Later, as a teenager living in Barstow, there was the night she and her friends cruised 100 miles up and down the same three-quarter-mile stretch of Route 66, known locally as Main Street.
"They aren't exciting stories, I know. But they are my stories," Darling said recently.
It is these simple recollections that councilwoman Darling and other city officials want visitors to their new Route 66 museum to take away with them.
"Route 66 was sort of a living thing, full of people going from one place to another," said Patricia Moser, assistant to the city manager.
The Mother Road Museum, opening Tuesday, is the latest in a string of efforts by cities and towns to honor the highway dubbed "the mother road" in John Steinbeck's "Grapes of Wrath."

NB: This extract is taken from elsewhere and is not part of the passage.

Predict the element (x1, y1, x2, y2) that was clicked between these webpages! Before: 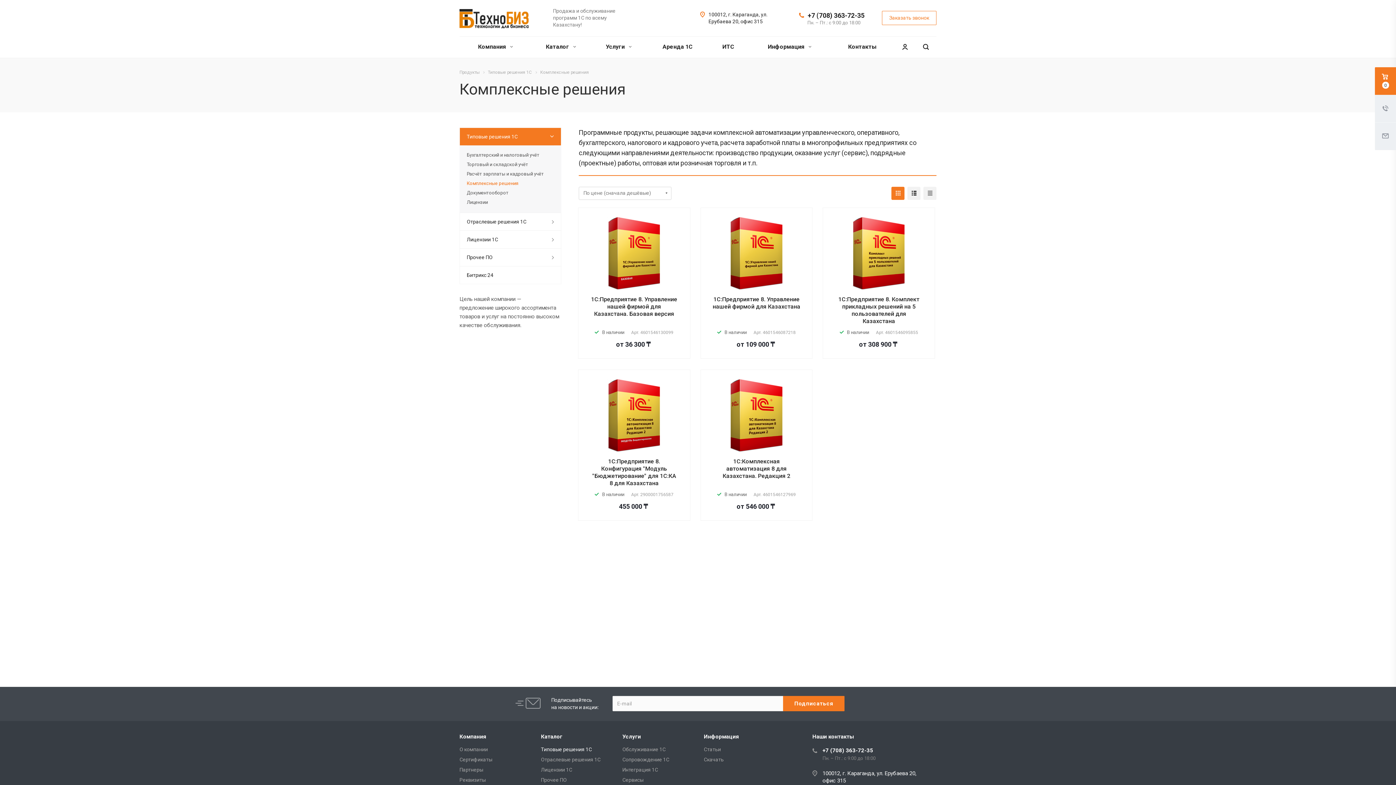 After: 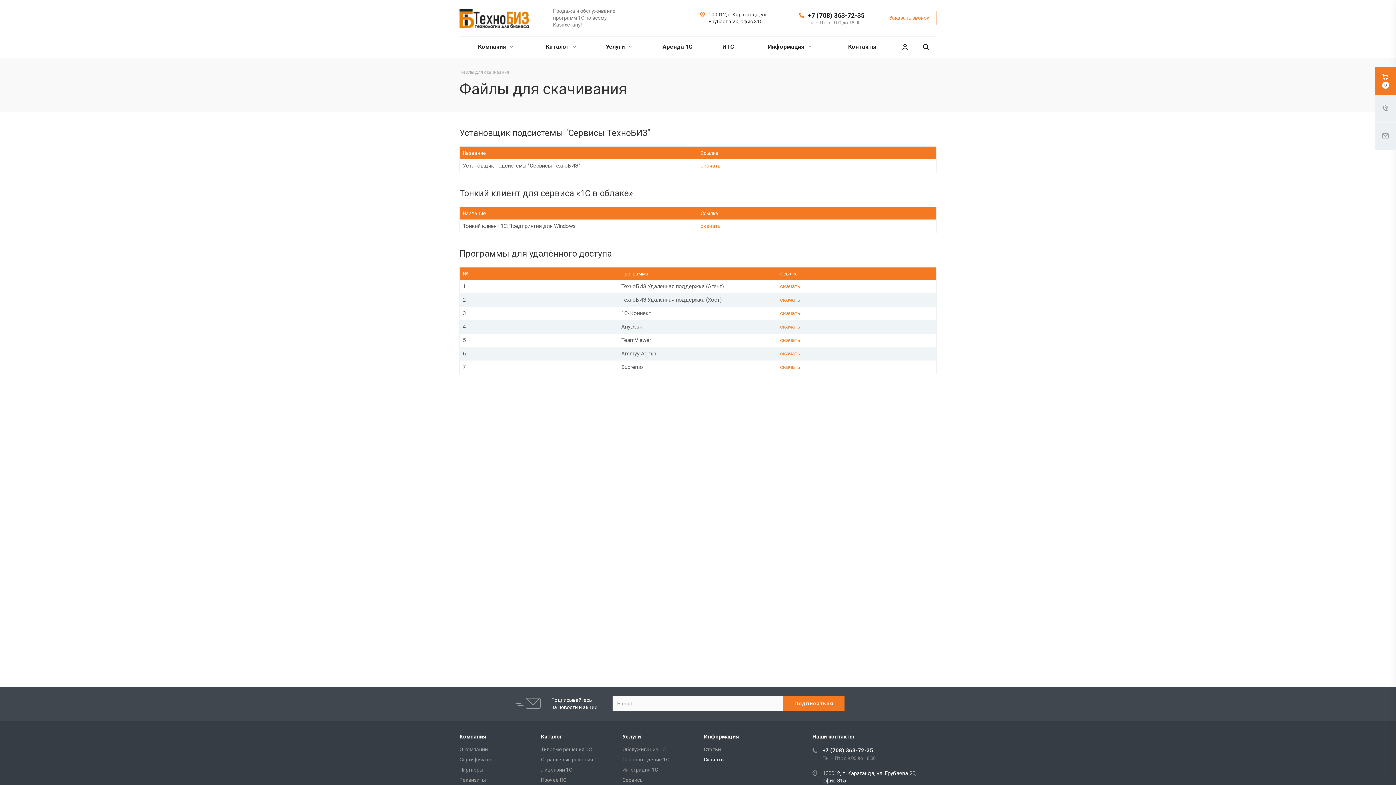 Action: label: Скачать bbox: (704, 757, 724, 762)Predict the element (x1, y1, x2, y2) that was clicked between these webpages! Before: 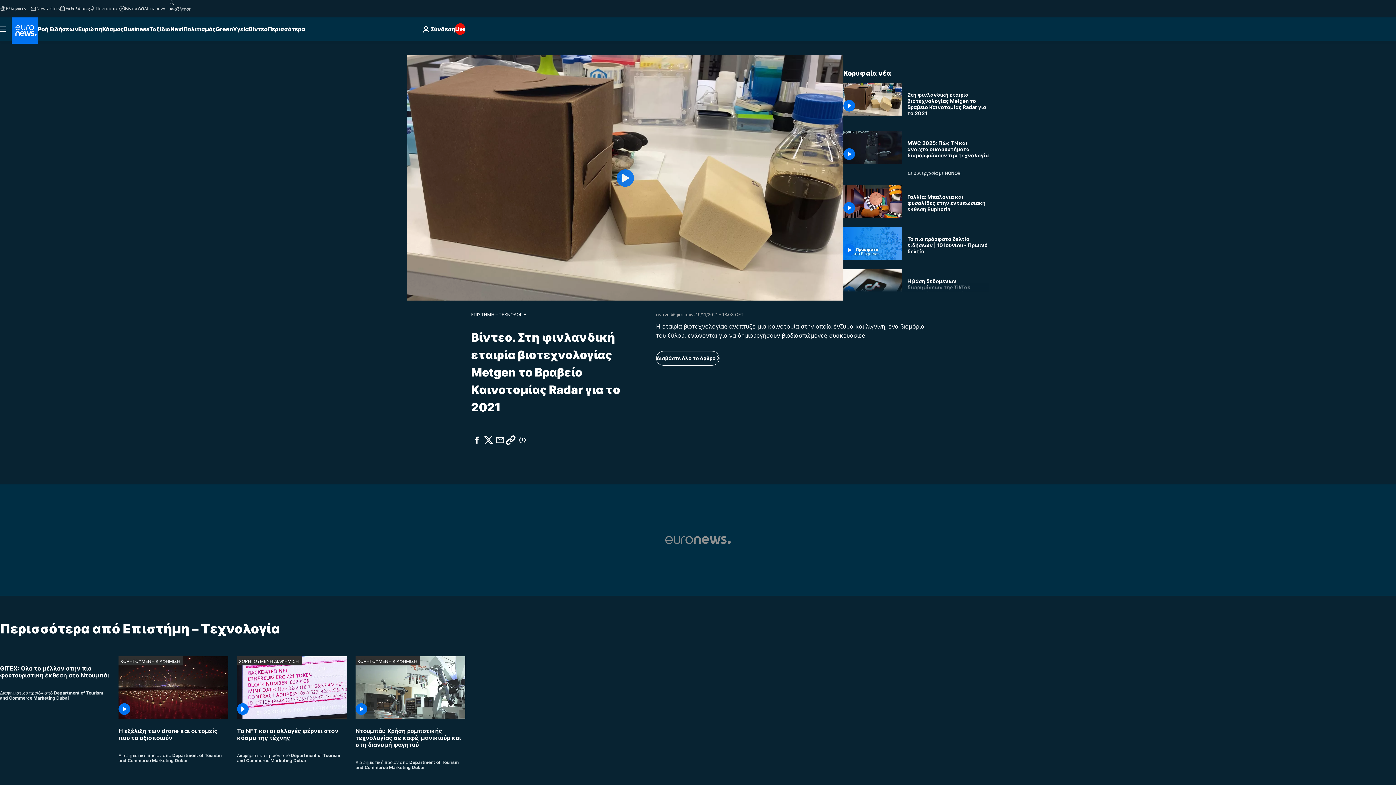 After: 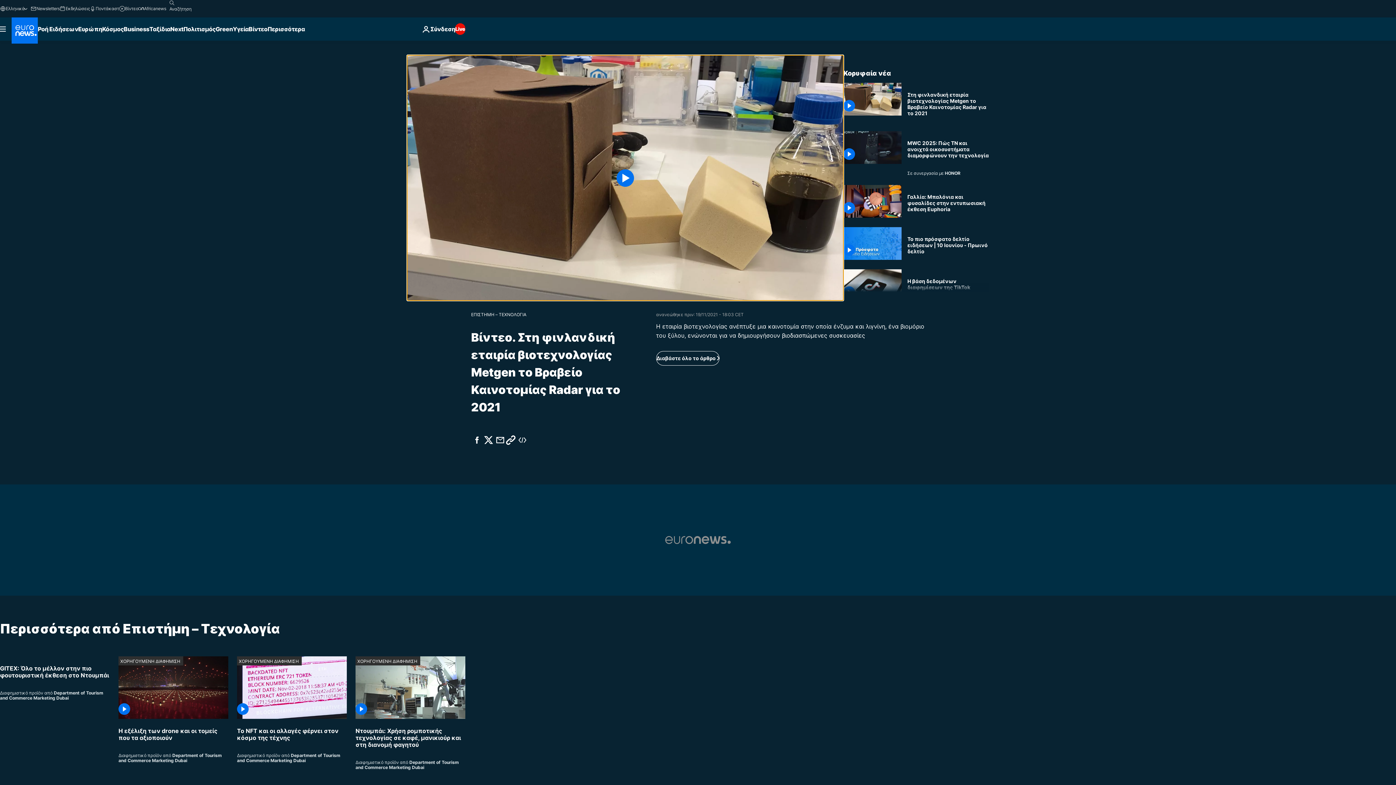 Action: label: Play the video bbox: (407, 55, 843, 300)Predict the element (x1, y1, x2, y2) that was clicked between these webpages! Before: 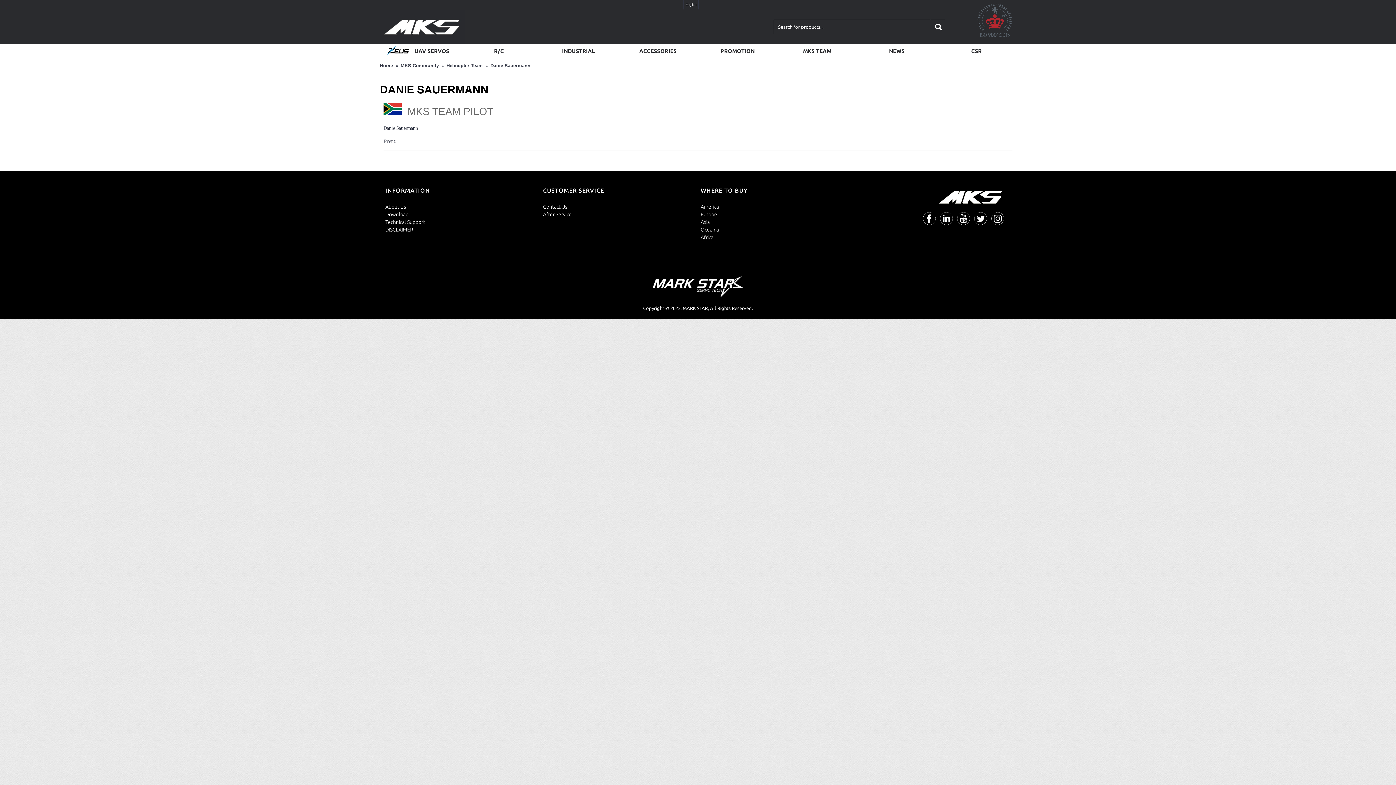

When Route 66 was built through Barstow in the 1920s, the town became a stopping-off point along the 2,448-mile route between Chicago and Los Angeles.
Unlike other communities that all but collapsed when Route 66 was replaced by the modern Interstate highway system, Barstow thrived, in large part because of its additional role as a railroad hub.
Today, the city of about 23,000 is the last large outpost for tourists and truckers headed east across the Mojave Desert to Las Vegas and Arizona on Interstates 15 and 40.
But it has struggled with its image, often the butt of jokes because of its isolated location.
"When people get stuck in Barstow, it's usually because their car broke down or they just stop to get gas and something to eat," said Mayor Katy Ysalas-Yent. "That's their only memory of Barstow and, let's face it, that doesn't help the city's image."
License plates and pictures decorate the walls of the two-room exhibit, which also features a 1926 car that was driven on the highway.
The museum is housed in the city's historic train station -- a renovated architectural gem of brick and wood named "Casa del Desierto," or house of the desert.
Businessman Ved Shandil, who has lived in Barstow for more than a decade, believes the investment in Route 66 heritage can do for the city what it did for his business.
He owns a 21-room motel that was built in 1922. Five years ago, he said, he considered selling it or knocking it down because he couldn't pay his bills.
"But my wife said no. So instead we changed the name to Route 66 Motel," he said. "Now people stop all the time. They come from all over the world to drive Route 66 and they want to stay in the Route 66 Motel. If they want to stay in the motel, why wouldn't they want to visit the city and see the museum?"